Roadshow Strategi: DID Alliance Bangun Infrastruktur Kedaulatan Digital Web3
Sebagai salah satu organisasi inti acara ini, Kepala DID Alliance Eugene Xiao menyampaikan pidato singkat berjudul “Menghubungkan Dunia: Dari Kedaulatan Digital ke Pemberdayaan Bisnis”, menunjukkan visi dan ekosistem DID Alliance kepada para elit global yang hadir.
Eugene pertama-tama menjelaskan misi utama DID Alliance. Ia menyebutkan bahwa, seiring industri Web3 meresap ke dunia utama, sistem identitas terpusat tradisional tidak lagi mampu memenuhi kebutuhan perlindungan privasi, kedaulatan data, dan interoperabilitas lintas rantai yang semakin meningkat.

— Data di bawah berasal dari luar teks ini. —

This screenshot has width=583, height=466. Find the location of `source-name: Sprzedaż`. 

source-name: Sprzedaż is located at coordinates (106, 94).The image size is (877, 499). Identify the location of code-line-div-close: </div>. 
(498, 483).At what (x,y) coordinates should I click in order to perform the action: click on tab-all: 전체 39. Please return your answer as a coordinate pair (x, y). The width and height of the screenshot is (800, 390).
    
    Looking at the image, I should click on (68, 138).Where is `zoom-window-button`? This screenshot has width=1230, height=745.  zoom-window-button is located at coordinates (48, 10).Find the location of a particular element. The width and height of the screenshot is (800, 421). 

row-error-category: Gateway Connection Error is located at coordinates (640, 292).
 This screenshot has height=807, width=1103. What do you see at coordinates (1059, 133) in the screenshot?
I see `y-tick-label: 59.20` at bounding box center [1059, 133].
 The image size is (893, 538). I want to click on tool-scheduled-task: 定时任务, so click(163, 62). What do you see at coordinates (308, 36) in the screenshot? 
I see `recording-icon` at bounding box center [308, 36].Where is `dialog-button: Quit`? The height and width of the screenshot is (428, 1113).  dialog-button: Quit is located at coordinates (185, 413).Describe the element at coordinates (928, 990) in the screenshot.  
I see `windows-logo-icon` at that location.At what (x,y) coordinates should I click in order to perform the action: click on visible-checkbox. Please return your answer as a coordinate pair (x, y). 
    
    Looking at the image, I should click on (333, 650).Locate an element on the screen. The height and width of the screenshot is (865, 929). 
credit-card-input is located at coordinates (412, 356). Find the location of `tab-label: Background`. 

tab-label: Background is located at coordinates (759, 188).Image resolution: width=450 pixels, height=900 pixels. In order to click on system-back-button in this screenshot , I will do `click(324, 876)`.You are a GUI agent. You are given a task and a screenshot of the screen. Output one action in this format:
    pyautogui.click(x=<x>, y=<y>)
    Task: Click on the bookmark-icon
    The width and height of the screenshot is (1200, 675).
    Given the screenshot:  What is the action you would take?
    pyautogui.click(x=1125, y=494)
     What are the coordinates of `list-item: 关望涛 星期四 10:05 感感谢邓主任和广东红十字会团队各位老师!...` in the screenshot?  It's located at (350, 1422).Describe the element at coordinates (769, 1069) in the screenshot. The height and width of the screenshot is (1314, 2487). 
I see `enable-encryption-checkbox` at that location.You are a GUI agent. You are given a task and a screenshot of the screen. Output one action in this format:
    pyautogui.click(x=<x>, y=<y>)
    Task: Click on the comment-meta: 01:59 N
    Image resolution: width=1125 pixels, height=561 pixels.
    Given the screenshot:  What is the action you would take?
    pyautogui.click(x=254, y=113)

“DID (identitas digital terdesentralisasi) bukan hanya standar teknologi, melainkan fondasi kepercayaan masa depan ekonomi digital.” Eugene mengatakan, DID Alliance berkomitmen membangun infrastruktur identitas digital yang terdesentralisasi, lintas kedaulatan, dan patuh regulasi. Dengan mengembalikan kepemilikan identitas kepada pengguna, teknologi DID mampu secara efektif menyelesaikan masalah kepercayaan dalam pengembangan ekonomi digital, memberikan dukungan yang aman dan terpercaya untuk aplikasi DeFi, SocialFi, dan RWA.
Memberdayakan bisnis global: posisi strategis pusat inovasi Asia-Pasifik
Setelah memperkenalkan dasar teknologi, Eugene memperkenalkan kepada mitra di Timur Tengah dan global tentang pusat ekosistem yang baru resmi diluncurkan di Kuala Lumpur—Asia Pacific Innovation Center (APIC).
Eugene mendefinisikan peran strategis APIC: “APIC bukan sekadar ruang fisik, melainkan jembatan penghubung ekosistem DID dengan entitas bisnis dan dunia Web3, serta sebagai akselerator bisnis dan penghubung modal yang kami bangun untuk perusahaan global.”
Dia menjelaskan tiga fungsi utama APIC sebagai “platform pemberdayaan bisnis, keuangan, dan perdagangan yang independen”:
Eugene menegaskan, meskipun kantor pusat APIC berada di Kuala Lumpur, visi mereka bersifat global. Kunjungan ke Dubai kali ini bertujuan memperluas jaringan pemberdayaan APIC ke Timur Tengah, pusat modal aktif, serta memperdalam koneksi sumber daya Timur-Barat dan membangun ekosistem bisnis global yang lebih terbuka dan inklusif.
Percepatan Penataan Global, Bersama Membangun Ekosistem Digital Baru
Pertemuan di Dubai ini adalah bagian penting dari strategi globalisasi DID Alliance. Melalui aksi kolaboratif bersama mitra seperti Klickl, Techub News, 1783DAO, dan lainnya, DID menunjukkan kemampuan koneksi ekosistem di industri.
Seiring kematangan teknologi DID dan pelepasan fungsi strategis pusat inovasi Asia-Pasifik (APIC), terbentuklah ekosistem pemberdayaan global yang mencakup dasar teknologi, operasi modal, pelatihan pendidikan, dan penerapan bisnis. Dari peluncuran di Kuala Lumpur hingga penampilan di Dubai, DID Alliance secara stabil memperluas penempatannya secara global, berkomitmen menghubungkan nilai-nilai dunia dan merombak tatanan bisnis digital baru.